Zazwyczaj w takich przypadkach nie ma problemu (mozna np. wyrzucic konfliktowa wersje) ale z portage zniknely: virtual/poppler i virtual/poppler-utils  i przez to, portage nie chce ich usunac.

Co moglbym w tym przypadku zrobic?

----------

## mistix

Proponuję odinstalować i zainstalować z opcją --oneshot może to jakoś pomoże.

----------

## dylon

Nie pomaga. Mimo, ze teoretycznie nie ma tego w systemie (revdep-rebuild tez kompiluje to z oneshot) to przy kolejnym update systemu znow to mam.

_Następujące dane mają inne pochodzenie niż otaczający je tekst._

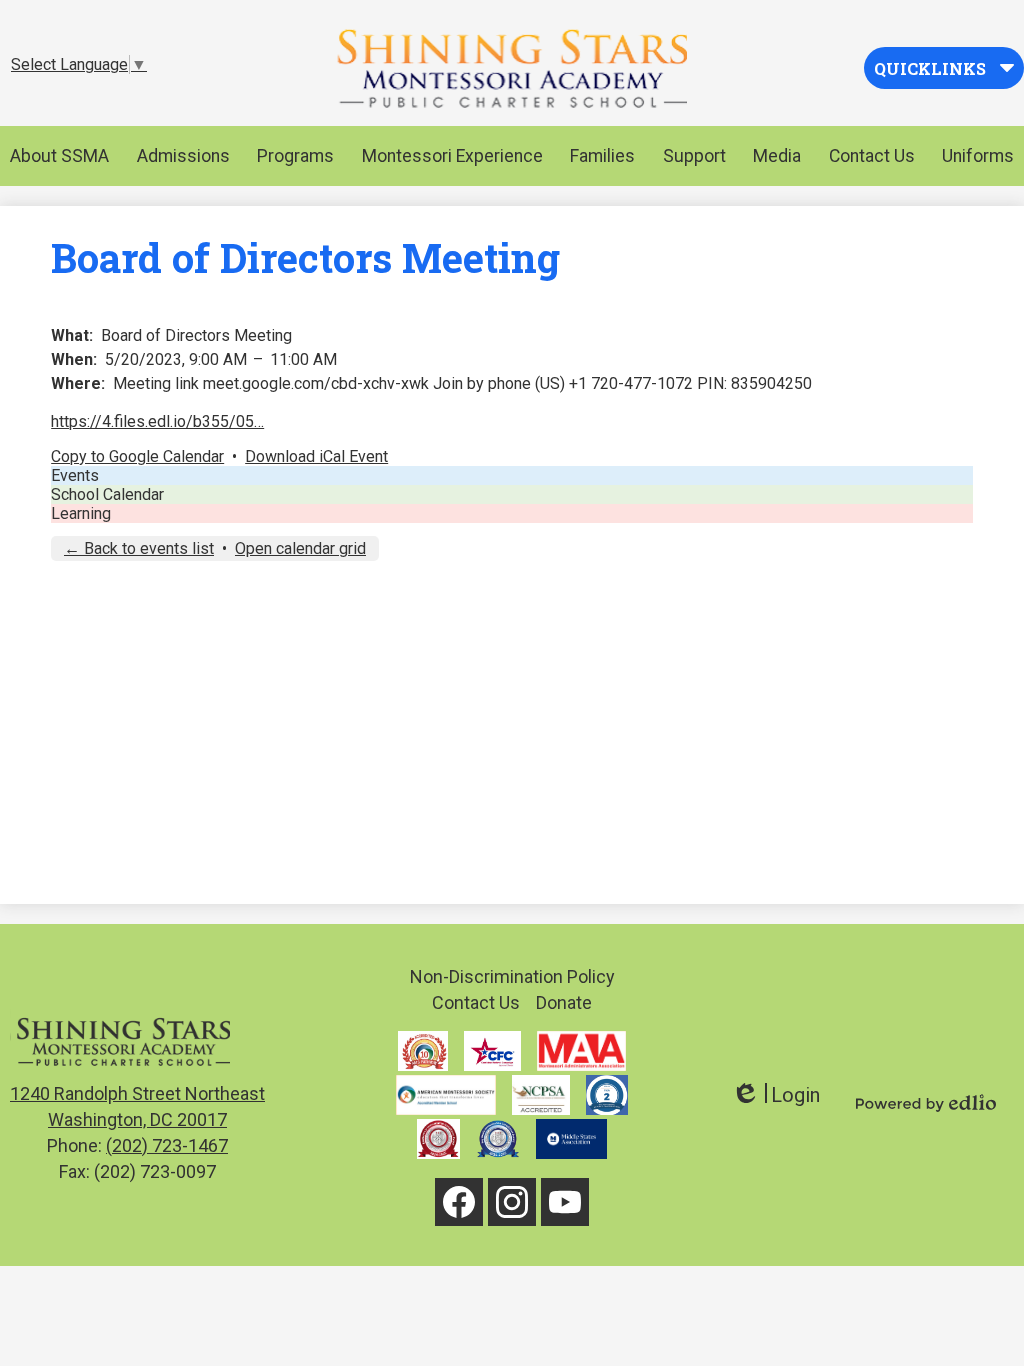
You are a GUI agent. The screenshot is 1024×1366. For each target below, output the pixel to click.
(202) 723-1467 (167, 1145)
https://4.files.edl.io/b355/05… (157, 421)
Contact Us (476, 1002)
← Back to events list (139, 548)
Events (75, 475)
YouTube (565, 1202)
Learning (81, 513)
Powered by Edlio (926, 1103)
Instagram (512, 1202)
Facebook (459, 1202)
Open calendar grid (300, 548)
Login (775, 1095)
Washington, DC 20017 (137, 1106)
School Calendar (107, 494)
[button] (59, 156)
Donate (564, 1002)
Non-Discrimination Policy (512, 976)
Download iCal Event (316, 456)
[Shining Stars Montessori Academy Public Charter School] (512, 68)
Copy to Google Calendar (137, 456)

I ciagle mnie zastanawia, czemu wyswietla sie problem z virtual/poppler skoro go nie ma w portage...

----------

## unK

 *dylon wrote:*   

> I ciagle mnie zastanawia, czemu wyswietla sie problem z virtual/poppler skoro go nie ma w portage...

 

Bo masz go zainstalowanego. Usuń te virtuale, to problem się pewnie rozwiąże.

----------

## dylon

Juz pisalem, ze portage nie "widzi" tych wirtuali, wiec nie ma co odinstalowac...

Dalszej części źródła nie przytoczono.